Milli tohum üretimin ve saklanmasının artırılması, tohumların gelecek nesillere güvenle aktarılabilmesi hakkındaki Araştırma Önergesini meclis gündemine taşıyan MHP Konya Milletvekili Esin Kara, “Biyolojik çeşitlilik yaşamın çeşitliliği anlamına gelmektedir. Biyolojik çeşitlilik, insan toplumlarını ekolojik, ekonomik, kültürel ve manevi olarak desteklemektedir. Gıda sistemlerinde bitki genetik kaynakları, ürün gelişiminin ve gıda güvenliğinin temelini oluşturur aynı zamanda bitki hastalık ve zararlıları başta olmak üzere, çevresel streslere karşı direnç ve esneklik sağlar. Bu nedenle, tarımsal biyoçeşitlilik kaybı, sağlığı, tarımsal sürdürülebilirliği, besin ve beslenmenin gelecekteki güvenliğini tehdit edebilir. İnsan nüfusunun çoğalması ve artan kaynak tüketim oranlarının etkisiyle ekosistemler bozulmakta, türler ve genetik çeşitlilik, yıkıcı bir oranda azalmaktadır” dedi.

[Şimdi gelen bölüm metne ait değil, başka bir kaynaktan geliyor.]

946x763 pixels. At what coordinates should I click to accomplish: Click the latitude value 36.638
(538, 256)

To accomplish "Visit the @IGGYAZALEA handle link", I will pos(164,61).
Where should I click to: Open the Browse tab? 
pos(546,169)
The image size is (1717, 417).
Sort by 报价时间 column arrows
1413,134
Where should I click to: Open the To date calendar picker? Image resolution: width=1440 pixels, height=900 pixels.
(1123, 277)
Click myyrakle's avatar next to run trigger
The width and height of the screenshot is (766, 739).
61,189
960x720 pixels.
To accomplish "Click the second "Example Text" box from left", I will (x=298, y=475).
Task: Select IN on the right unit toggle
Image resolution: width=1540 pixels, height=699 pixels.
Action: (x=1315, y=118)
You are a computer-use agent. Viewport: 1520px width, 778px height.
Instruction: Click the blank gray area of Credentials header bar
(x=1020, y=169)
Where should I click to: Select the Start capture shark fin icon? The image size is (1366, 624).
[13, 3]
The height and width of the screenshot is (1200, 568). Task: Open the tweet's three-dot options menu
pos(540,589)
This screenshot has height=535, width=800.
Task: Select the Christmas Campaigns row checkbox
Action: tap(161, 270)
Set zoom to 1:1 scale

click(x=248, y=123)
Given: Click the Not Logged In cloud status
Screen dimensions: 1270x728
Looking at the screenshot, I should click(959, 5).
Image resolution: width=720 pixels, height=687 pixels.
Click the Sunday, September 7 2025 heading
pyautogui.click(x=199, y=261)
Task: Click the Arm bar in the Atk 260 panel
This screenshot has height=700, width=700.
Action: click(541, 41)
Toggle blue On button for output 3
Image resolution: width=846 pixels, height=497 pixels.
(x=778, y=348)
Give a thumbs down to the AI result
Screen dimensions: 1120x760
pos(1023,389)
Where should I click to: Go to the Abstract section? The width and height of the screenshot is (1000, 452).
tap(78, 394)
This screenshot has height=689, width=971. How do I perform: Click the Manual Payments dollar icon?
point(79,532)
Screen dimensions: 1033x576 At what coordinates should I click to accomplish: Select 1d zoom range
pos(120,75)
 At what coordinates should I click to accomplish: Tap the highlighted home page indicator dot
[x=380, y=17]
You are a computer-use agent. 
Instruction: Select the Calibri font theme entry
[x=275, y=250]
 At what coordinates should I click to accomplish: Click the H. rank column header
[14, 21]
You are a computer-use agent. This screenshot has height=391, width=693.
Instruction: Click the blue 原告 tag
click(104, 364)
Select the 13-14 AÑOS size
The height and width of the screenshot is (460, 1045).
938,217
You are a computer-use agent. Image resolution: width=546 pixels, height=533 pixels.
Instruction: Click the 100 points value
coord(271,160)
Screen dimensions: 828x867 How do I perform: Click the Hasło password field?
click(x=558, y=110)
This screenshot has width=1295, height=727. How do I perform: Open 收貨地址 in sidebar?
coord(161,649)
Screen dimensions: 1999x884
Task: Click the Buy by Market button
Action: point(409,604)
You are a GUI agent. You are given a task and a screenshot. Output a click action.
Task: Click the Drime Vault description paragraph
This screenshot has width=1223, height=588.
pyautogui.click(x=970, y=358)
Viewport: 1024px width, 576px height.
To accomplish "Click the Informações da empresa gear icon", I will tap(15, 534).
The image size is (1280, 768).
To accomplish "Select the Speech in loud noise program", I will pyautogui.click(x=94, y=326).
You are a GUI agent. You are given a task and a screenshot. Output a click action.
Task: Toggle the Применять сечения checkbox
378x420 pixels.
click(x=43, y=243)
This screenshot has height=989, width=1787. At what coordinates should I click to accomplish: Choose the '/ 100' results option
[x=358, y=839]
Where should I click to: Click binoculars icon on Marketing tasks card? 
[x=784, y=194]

“Bitki genetik kaynaklarının korunması, sürdürülebilir kullanımı ve gıda güvenliğini etkilerken, tarımsal biyoçeşitlilik içinde önemli bir konudur ve bitki ıslah çalışmaları için kaynak niteliğindedir” hatırlatması yapan Kara, sözlerini şöyle sürdürdü: “Son yıllarda çevresel tahripler, iklim değişikliği, yanlış arazi kullanım politikaları ve yeni yüksek verimli çeşitlerin tarımsal üretimde yer alması genetik çeşitlilik ve bitki genetik kaynaklarının azalması yönünde ülkemizde tehdit oluşturmaktadır. Ata tohumların günümüz ve gelecekteki bitkisel araştırmaların kullanımına hazır bir şekilde kaybolmadan saklanmasının önemliliği giderek artmakta ve korumak için birçok strateji geliştirilmektedir.”
“MİLLİ TOHUM GELECEĞİMİZE MİRAS KALMALIDIR”
Kara ,meclise sunmuş olduğu Araştırma Önergesi’nde şu ifadelere yer verdi: “Ülkemiz sahip olduğu topoğrafik, jeolojik ve iklim çeşitliliği nedeniyle farklı habitatlara ve zengin biyoçeşitliliğe sahiptir. Anadolu, tarımı yapılan birçok bitki türünün yabani akrabalarını barındırması sebebiyle, tarımın ilk başladığı yerlerden biri olarak ayrıcalıklı bir konumdadır. Ülkemiz bitkisel çeşitlilik açısından taşıdığı önem nedeniyle de bitki genetik kaynakları çalışmalarının başlatıldığı ilk ülkelerden biri olmuştur. 1964 Yılında, Birleşmiş Milletler/Gıda ve Tarım Örgütü (UN/FAO) ile imzalanan uluslararası bir proje çerçevesinde tohum bankacılığı faaliyetleri başlamıştır. Proje kapsamında kurulan Bitki Araştırma ve İntrodüksiyon Merkezi günümüzde, Ege Tarımsal Araştırma Enstitüsü (ETAE) olarak faaliyet göstermektedir.
Özellikle son dönemde yaşadığımız yeni dünya düzeni tarımsal üretimin önemini bir kez daha derinden hissetmemize neden olmaktadır. Tarım insan varlığının devamı için en temel kaynaktır ve tarımsal üretim için ülkemizin yerli ve milli tohumları gelecek nesillerimizin korunması gereken mirasıdır. Bu sebepler neticesinde, milli tohum üretimi, saklanması, geliştirilmesi ve gelecek nesillere güvenle aktarılması amacıyla gerekli şartların incelenmesi için Anayasa’nın 98. ve TBMM İçtüzüğünün 104. ve 105. maddeleri gereği Meclis Araştırması açılması uygun olacaktır.”